Sales of previously owned U.S. homes unexpectedly rose in October to the highest level in almost 15 years, extending a housing market boom fueled by record-low mortgage rates and buyers’ desire for properties in the suburbs.

Contract closings increased 4.3 percent from the prior month to an annualized 6.85 million, the strongest pace since November 2005, according to National Association of Realtors data released Thursday. The October rate exceeded all economists’ forecasts in a Bloomberg survey, which had a median estimate of 6.47 million.

The median selling price jumped 15.5 percent from a year earlier on an unadjusted basis to a record-high of $313,000, reflecting more sales of upper-end properties.

The report offers offers more evidence that the housing sector is providing a bigger push for an economic recovery at risk of a bigger slowdown as coronavirus cases surge and lawmakers remain at a stalemate over additional fiscal stimulus. However, housing momentum, driven in part by preferences for larger homes that double as office space during the pandemic, has led to a lack of available properties and higher prices.

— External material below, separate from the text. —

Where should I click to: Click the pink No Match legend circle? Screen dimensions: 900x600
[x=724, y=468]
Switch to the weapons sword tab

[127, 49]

“It’s quite amazing, and certainly surprising,” Lawrence Yun, NAR’s chief economist, said on a call with reporters. “It’s quite remarkable given that we’re still in the midst of the pandemic and the high unemployment rate.”

The association anticipates that the housing boom will be sustained next year. Yun forecasts existing-home sales to climb 10 percent to 6 million in 2021.

Combined with lean new-housing inventory, selling prices of existing homes grew in the third quarter at the fastest pace in seven years, restraining affordability, a separate report by the NAR showed last week.

Available inventory declined 19.8 percent in October from a year earlier to 1.42 million units. The inventory of houses would last a record-low 2.5 months at the current sales pace. Realtors see anything below five months of supply as a sign of a tight market.

Properties remained on the market for an average of 21 days in October, compared with 36 days a year ago, the NAR said. Some 72 percent of homes sold were on the market for less than a month.

Sales of previously owned one-family homes climbed 4.1 percent to a 6.12 million pace, while purchases of condominiums increased 5.8 percent.

The NAR’s report showed purchases of existing homes increased in all four U.S. regions.

For their part, builders are stepping up construction amid elevated backlogs. Starts of one-family homes in October hit the fastest pace since April 2007, and a measure of homebuilder sentiment is at a record high.

Previously owned home sales account for roughly 90 percent of U.S. transactions and are calculated when a contract closes.